È già Matuidi e io no

di Mike Fusco |

Blaise Matuidi, partito da Fontenay-sous-Bois con negli occhi le imprese del suo idolo Jay-Jay Okocha, è sempre stato quella tipologia di calciatore capace di dividere la propria tifoseria tra chi lo ha amato alla follia per la sua generosità, la sua grinta e la sua versatilità tanto da soprannominarlo “il maratoneta” e chi, invece, lo ha sempre visto come un ostacolo allo sviluppo armonico di una manovra, soprattutto quando era proprio lui a costringere alla panchina compagni di squadra molto più dotati tecnicamente.

La dicotomia del calciatore più amato e odiato si è ripresentata anche alla Juventus e la forbice tra la considerazione dei tecnici che lo ritengono insostituibile e i mugugni dei tifosi che attendono con ansia un gioco più veloce e spettacolare si è ulteriormente allargata ora che la panchina bianconera offre soluzioni di un certo livello.

Da un lato l’enorme mole di lavoro e numero di palloni recuperati che di fatto rende Blaise un mediano irrinunciabile per i suoi allenatori tanto da farlo sembrare  davvero la “reincarnazione” sportiva di Makelele, capace da solo di mantenere la parte incontrista del centrocampo e di proporsi anche negli spazi creati dagli attaccanti in area, con alterne fortune.

Dall’ altro, per l’ appunto, la consapevolezza che molte occasioni capitate sui suoi piedi forse sarebbero state sfruttate a pieno se il buon Biagio avesse avuto modo di coordinare meglio i suoi piedi o se meglio ancora i piedi fossero stati quelli di un altro.

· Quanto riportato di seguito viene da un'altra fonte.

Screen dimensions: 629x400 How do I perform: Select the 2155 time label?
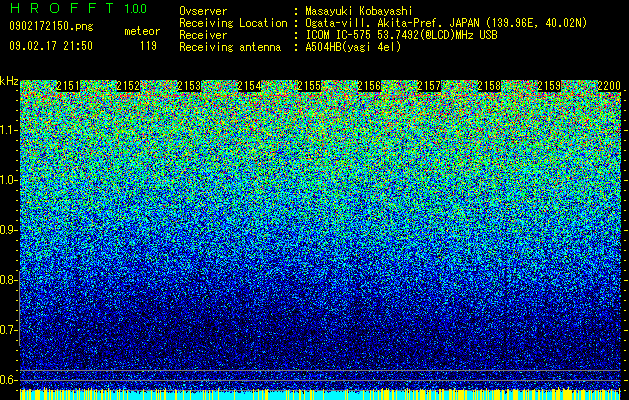point(309,86)
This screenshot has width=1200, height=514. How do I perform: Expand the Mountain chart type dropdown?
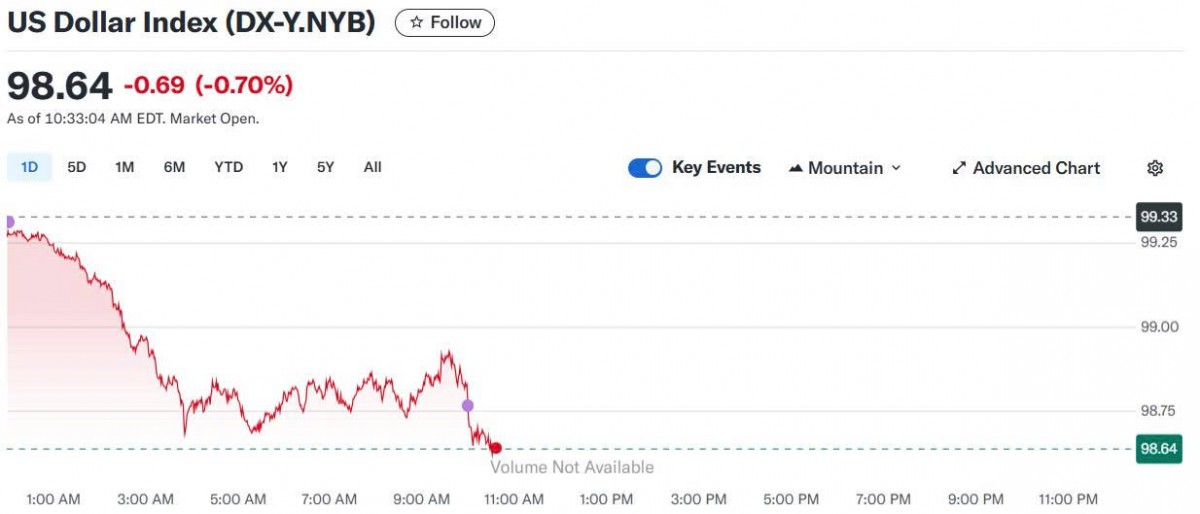coord(845,168)
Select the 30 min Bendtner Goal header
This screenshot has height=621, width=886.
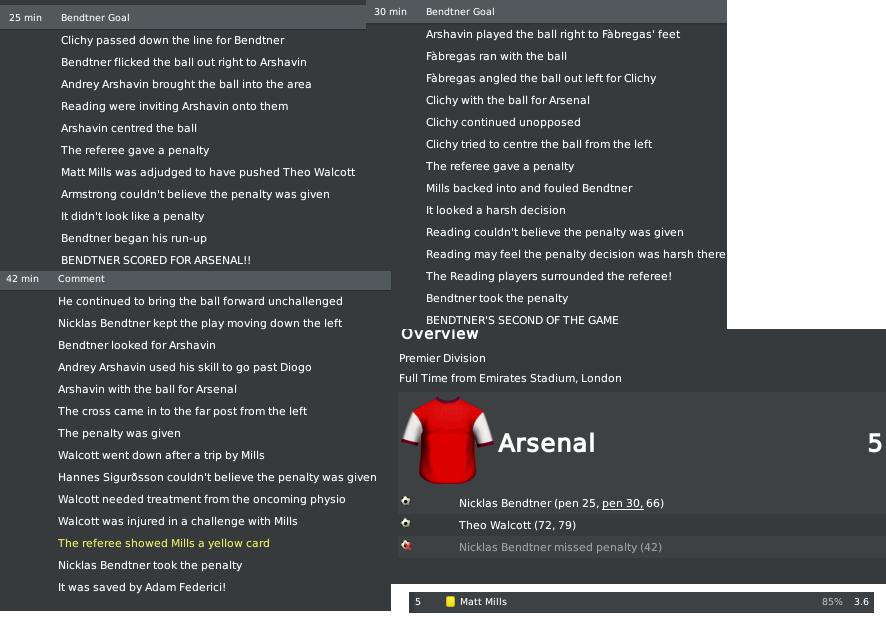[x=546, y=11]
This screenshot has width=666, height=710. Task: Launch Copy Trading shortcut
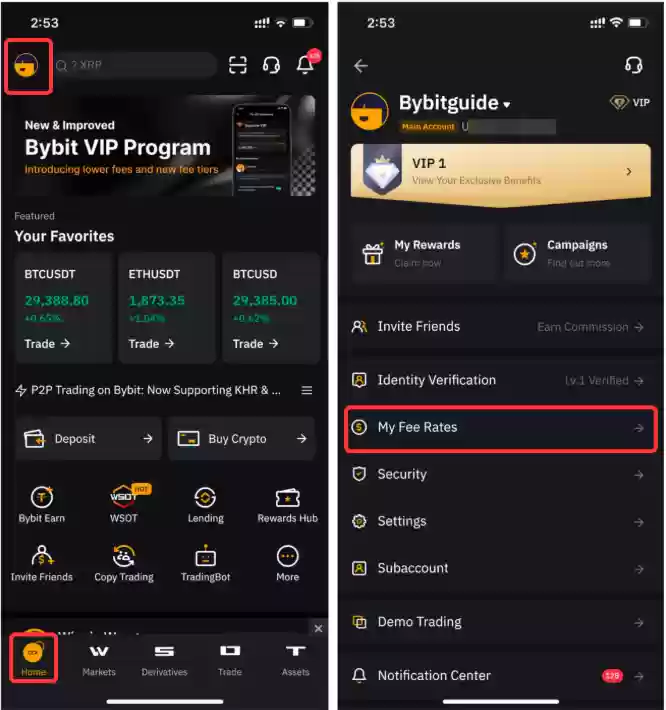coord(124,563)
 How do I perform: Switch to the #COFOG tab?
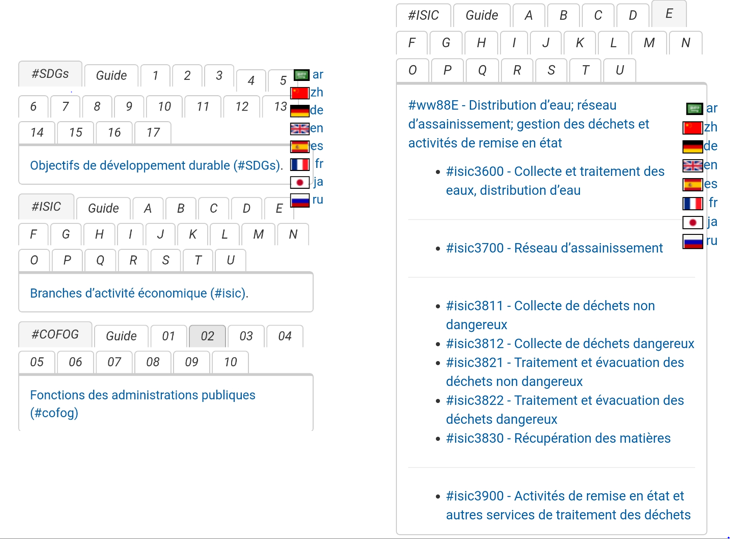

Ed è proprio la coordinazione quella che a volte fa sembrare Matuidi un Mr. Potato montato male che impiega svariati secondi a capire quale sia il piede destro e quale il sinistro e soprattutto dove siano. Un polpo, una piovra recupera palloni in crisi epilettica quando l’ area si avvicina, una gazzella sgraziata, una sentinella di Matrix a cui hanno fatto lo sgambetto.

Un controllo così poco ortodosso del suo corpo che si narra che quando si è rotto la cartilagine della costola ad inizio ottobre, abbia lamentato dolori al braccio.

Ma lì è venuta fuori la sua parte da combattente, trafitto al costato e subito resuscitato senza nemmeno aspettare la Pasqua e costringere Agnelli ad un altro sacrificio per sostituirlo.

Un vero miracolo, più della moltiplicazione degli anni di contratto che la Juventus potrà applicare unilateralmente fino a febbraio; perché tra chi lo ritiene fondamentale per l’ equilibrio della squadra e chi lo ritiene superfluo e deleterio per l’ estetica del gioco, sapete già chi ha sempre avuto, ha e avrà ragione.

Nel frattempo Adagio Biagio, meglio che salti qualche partita della sua nazionale dove guarda caso è titolarissimo e già campione del Mondo; la priorità è dedicarsi a sfide più importanti con la Juve che se tutto va come deve andare, un giorno, un bel Matuidi, anche gli scettici, i detrattori e chi come me fa ironia quando ha difficoltà anche ad alzarsi dal divano dovranno tributargli gli onori del caso.